The goal of the code below is to increase the voltage output step by step at some frequency. Given the parameters I was expecting an output refresh rate of 1kHz (clock set to 2000 Hz sampling rate and callback called every 2 samples read by device from buffer), and to check this works well I set my code to increase the voltage by 1/1000 Volts every callback. In principle this should thus go from 0 to 1 Volt in 1 second. Well it does not, and there is another problem (see below).

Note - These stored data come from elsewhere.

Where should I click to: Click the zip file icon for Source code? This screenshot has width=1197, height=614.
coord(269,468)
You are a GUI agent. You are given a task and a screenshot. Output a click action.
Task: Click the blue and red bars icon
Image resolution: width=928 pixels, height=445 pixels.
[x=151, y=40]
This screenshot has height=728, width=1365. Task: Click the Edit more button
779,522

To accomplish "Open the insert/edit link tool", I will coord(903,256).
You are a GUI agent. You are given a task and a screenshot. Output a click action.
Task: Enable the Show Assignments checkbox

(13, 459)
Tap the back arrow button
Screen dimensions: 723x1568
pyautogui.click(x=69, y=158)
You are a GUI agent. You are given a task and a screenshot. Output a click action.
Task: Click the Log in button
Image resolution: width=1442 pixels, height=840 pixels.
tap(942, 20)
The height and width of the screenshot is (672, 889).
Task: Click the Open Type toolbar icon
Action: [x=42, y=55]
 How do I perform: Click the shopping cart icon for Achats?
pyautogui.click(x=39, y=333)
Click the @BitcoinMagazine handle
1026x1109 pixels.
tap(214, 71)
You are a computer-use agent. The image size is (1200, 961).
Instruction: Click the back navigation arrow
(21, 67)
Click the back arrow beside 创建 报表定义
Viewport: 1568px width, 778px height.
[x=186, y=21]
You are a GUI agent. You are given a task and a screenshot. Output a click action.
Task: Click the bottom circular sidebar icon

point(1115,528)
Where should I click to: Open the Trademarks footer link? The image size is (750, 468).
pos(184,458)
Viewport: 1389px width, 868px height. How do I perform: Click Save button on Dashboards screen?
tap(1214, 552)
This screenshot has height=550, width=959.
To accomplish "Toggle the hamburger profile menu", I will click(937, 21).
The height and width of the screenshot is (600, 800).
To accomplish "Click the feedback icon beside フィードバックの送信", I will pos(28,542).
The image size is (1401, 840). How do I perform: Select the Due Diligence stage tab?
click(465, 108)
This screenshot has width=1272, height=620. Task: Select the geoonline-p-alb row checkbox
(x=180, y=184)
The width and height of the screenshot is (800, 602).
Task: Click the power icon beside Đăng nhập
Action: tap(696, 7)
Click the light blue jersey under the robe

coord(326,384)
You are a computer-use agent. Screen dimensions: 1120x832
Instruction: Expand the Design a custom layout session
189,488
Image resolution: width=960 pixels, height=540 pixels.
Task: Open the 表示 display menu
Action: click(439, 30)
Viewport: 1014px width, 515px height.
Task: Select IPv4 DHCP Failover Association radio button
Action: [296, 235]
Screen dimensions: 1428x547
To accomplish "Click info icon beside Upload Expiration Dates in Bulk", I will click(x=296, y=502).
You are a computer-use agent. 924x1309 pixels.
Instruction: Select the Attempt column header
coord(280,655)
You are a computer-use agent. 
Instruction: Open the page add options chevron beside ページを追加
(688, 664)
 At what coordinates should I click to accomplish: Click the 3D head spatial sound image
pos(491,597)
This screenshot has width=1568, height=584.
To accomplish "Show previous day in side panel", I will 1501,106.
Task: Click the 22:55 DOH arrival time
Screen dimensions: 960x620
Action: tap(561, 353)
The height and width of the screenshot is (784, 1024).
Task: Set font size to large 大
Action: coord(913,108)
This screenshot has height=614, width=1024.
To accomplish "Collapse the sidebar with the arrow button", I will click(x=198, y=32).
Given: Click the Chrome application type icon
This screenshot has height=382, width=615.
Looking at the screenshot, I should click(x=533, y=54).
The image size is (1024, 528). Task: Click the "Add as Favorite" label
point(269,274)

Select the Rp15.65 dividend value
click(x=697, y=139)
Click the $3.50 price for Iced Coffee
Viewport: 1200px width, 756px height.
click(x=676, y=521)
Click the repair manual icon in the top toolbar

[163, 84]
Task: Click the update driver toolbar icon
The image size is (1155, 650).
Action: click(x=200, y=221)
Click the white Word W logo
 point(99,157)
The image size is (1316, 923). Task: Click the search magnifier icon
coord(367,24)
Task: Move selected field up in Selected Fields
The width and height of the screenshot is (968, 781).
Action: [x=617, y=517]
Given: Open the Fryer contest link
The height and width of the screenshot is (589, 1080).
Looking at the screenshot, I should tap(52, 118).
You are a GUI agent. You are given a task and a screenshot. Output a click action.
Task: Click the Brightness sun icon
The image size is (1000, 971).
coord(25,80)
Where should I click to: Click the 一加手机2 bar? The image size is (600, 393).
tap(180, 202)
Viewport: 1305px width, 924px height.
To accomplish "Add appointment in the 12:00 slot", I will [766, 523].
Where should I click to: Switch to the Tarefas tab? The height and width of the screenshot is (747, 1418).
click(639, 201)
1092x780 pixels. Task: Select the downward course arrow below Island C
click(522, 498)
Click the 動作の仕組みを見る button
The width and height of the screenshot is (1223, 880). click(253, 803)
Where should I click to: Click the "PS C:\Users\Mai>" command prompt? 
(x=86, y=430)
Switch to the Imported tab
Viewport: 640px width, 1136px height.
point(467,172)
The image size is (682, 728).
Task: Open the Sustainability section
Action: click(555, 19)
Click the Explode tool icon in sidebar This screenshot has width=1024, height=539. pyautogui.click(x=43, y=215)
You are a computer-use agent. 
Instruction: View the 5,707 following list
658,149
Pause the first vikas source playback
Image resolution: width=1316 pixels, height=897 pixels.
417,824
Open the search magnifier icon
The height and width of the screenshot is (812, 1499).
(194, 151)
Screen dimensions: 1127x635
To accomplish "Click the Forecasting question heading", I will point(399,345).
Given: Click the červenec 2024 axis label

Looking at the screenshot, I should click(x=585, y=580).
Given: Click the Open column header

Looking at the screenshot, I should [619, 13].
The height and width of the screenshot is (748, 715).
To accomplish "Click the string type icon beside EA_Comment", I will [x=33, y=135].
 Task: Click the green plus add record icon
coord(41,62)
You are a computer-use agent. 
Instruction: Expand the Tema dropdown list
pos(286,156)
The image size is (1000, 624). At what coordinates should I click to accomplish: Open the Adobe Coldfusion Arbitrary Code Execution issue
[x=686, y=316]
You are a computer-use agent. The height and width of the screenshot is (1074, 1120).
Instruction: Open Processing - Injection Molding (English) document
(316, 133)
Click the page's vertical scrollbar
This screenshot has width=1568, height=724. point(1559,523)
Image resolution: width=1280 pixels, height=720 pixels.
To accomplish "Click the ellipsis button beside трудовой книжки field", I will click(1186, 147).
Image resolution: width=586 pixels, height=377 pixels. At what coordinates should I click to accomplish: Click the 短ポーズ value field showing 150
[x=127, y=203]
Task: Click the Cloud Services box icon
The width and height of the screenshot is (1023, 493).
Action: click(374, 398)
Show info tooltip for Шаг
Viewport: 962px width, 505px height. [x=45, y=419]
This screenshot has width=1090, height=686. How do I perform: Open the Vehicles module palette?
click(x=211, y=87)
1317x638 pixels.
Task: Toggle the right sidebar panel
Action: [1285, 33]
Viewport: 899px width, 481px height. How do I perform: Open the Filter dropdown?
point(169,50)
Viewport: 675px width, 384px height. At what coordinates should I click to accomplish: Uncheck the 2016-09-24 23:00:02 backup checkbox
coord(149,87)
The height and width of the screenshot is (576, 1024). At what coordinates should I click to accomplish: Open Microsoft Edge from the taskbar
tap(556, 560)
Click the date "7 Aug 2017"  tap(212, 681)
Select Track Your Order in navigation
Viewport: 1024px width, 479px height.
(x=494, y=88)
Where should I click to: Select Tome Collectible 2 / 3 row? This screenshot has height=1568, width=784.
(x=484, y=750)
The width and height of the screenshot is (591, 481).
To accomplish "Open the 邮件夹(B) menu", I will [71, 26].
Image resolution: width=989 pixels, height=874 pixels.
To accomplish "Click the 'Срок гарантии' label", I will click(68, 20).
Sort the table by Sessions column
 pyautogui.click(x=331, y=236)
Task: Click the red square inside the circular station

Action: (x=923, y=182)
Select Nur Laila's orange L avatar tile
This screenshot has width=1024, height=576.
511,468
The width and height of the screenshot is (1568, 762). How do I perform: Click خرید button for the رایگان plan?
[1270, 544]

(this is NI cDAQ 9178 plugged via USB on a Windows 10 computer, and with the NI 9264 output module wired to a multimeter so that I can check the output changing)

# Continuous write single channel
import numpy as np

import nidaqmx
from nidaqmx.stream_writers import (AnalogSingleChannelWriter)
from nidaqmx import constants

# global datasize
global bufsize
global bufsize_clk
global rate_outcfg
global rate_callback

bufsize = 2  # issues warnings as is; can be increased to stop warnings
bufsize_clk = 2
rate_outcfg = 2000  # chosen at random; constraint is to update output at 100Hz so whatever works would be fine here
rate_callback = 2  # basically rate_outcfg/100 as I would like to update output at 100Hz (note setting it to that does not work)

global data
data = np.empty((bufsize,))  # cannot be vertical for nidaqmx to work
data[:] = 0  # starting voltage in Volts

global stream

def my_callback(task_idx, every_n_samples_event_type, num_of_samples, callback_data):

    data[:] = data[:] + 0.001

    stream.write_many_sample(data, timeout=0.0000001)  # , timeoutconstants.WAIT_INFINITELY)=
    return 0

def setTask(t):
    t.ao_channels.add_ao_voltage_chan("cDAQ2Mod8/ao0")
    t.timing.cfg_samp_clk_timing(rate=rate_outcfg, sample_mode=nidaqmx.constants.AcquisitionType.CONTINUOUS,
                                   samps_per_chan=bufsize_clk)  # last arg is the buffer size for continuous output

task = nidaqmx.Task()
setTask(task)

stream = AnalogSingleChannelWriter(task.out_stream, auto_start=False)  # with auto_start=True it complains

# Call the my_callback function everytime rate_callback samples are read by device from PC buffer
task.register_every_n_samples_transferred_from_buffer_event(rate_callback, my_callback)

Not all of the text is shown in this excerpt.